Philip Kives, the founder K-Tel -- once one of the most recognizable brands in the world -- died Wednesday, Apr. 27 in Winnipeg, Canada from natural causes, while surrounded by his loved ones. He was 87.

Kives, for all intents and purposes, was the inventor of late-night television direct marketing in the early '60s, selling such products as Veg-O-Matic, Dial-O-Matic, the Feather Touch Knife and the category-founding K-Tel music compilations. 

Kives “came from living with his family in a one-room cabin with a dirt floor as a child in Canada to building K-Tel, once one of the most recognizable trademarks like the Kleenex brand,” says Owen Husney, a music industry veteran who worked for K-Tel on three different occasions, the last as Chief Operating Officer.

Kives death “marks the end of an era,” Husney says. “He was as dumb as a smart fox. He could go into a room and everyone would want to know who this guy was; and when he left the room, he would know everything in everyone’s else’s brain.”

Kives was born in Saskatchewan, Canada of parents who escaped from Jewish persecution in Eastern Europe. He grew up on a farm before leaving for good in 1957, according to his biography on the K-Tel website. Kives took various jobs -- taxi driver, short-order cook, and door-to-door salesman, even working as a “barker” on the Atlantic City Boardwalk.

When Kives returned to Canada in the early '60s he was still selling door-to-door, hawking a then-new "space age" invention: teflon non-stick frying pans. In the Spring of '62 he appeared on television for the first timing, presenting a live, late-night commercial selling teflon pans. “He got the time for free from the local TV station, with the understanding that he would split the profits with the station,” says Husney.

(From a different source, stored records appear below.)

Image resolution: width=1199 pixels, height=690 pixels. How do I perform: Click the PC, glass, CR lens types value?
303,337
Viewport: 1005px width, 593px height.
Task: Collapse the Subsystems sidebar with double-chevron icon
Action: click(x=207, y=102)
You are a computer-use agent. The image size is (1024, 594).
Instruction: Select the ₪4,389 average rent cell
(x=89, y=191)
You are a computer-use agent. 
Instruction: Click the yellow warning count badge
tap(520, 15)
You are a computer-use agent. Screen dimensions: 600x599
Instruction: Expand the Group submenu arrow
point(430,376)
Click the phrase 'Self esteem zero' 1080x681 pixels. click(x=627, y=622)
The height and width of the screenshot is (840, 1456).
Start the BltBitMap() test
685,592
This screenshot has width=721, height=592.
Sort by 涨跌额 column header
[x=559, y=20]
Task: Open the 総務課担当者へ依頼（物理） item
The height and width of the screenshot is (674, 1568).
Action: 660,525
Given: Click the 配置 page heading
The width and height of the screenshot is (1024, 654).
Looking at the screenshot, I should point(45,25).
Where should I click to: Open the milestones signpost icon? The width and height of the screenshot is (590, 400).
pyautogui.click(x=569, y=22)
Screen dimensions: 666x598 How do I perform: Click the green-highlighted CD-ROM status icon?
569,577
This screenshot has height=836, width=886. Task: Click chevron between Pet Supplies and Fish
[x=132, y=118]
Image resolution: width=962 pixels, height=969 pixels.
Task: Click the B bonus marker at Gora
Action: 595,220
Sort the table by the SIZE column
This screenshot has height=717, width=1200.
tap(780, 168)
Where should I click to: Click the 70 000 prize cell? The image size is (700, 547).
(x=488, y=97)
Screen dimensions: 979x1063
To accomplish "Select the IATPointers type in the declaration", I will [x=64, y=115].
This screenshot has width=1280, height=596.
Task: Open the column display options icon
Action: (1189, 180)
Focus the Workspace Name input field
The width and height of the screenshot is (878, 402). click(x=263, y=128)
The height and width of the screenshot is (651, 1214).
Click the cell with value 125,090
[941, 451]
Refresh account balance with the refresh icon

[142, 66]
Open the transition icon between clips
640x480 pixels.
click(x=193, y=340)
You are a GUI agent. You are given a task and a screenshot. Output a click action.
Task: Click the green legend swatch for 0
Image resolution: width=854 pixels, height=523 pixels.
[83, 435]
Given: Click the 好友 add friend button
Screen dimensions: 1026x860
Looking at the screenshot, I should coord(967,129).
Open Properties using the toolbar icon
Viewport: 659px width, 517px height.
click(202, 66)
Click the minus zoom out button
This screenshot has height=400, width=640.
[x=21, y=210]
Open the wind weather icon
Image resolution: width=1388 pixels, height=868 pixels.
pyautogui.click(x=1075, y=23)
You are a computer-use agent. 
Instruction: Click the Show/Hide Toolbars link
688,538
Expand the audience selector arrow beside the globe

Around 1966 Kives tried selling music on late night TV, selling compilations -- at that time a new format, and a new income stream for the record business. He started off with 25 Country Hits,  following up with his first million-seller, 25 Polka Greats, according to the K-Tel website.

In the late '60’s Kives launched K-Tel and continued to sell both household appliances like the Miracle Brush, while beginning music compilation lines like Hooked On Classics.

Along the way, the company built a large headquarters in Minneapolis, where it remained for many years. The site had a block named after it, K-Tel Drive, which is still there today. Sales grew from $23 million in 1971 to $178 million in 1981, according to his daughter Samantha Kives. “He had a profound effect on pop culture -- SNL and SCTV did skits on K-Tel.”

Recently, the Foo Fighters' Dave Grohl cited the 1976 Records Blockbuster compilation as “the first album he ever owned during Grohl's keynote address at the South By Southwest Festival in 2013. “It was this record that changed my life,” Grohl said.

While the company initially began in the music business by putting together compilations of licensed hits and other music, it also began having original artists re-record their hits. The company also bought original versions of hits, like Jewel Aiken’s “Birds and Bees,” and the Trashmen’s “Surfing Bird.” Today, the company has a catalog of 6,000 original hit recordings  and re-recordings that are used to license for commercials and in movies. They are also available on most digital services too, with the company now run by Kives' children.

Kives is survived by his wife, Ellie to whom he was married for 45 years; his children Samanta, Kelly and Danial; and his grand-children Austin Abigail and Lily.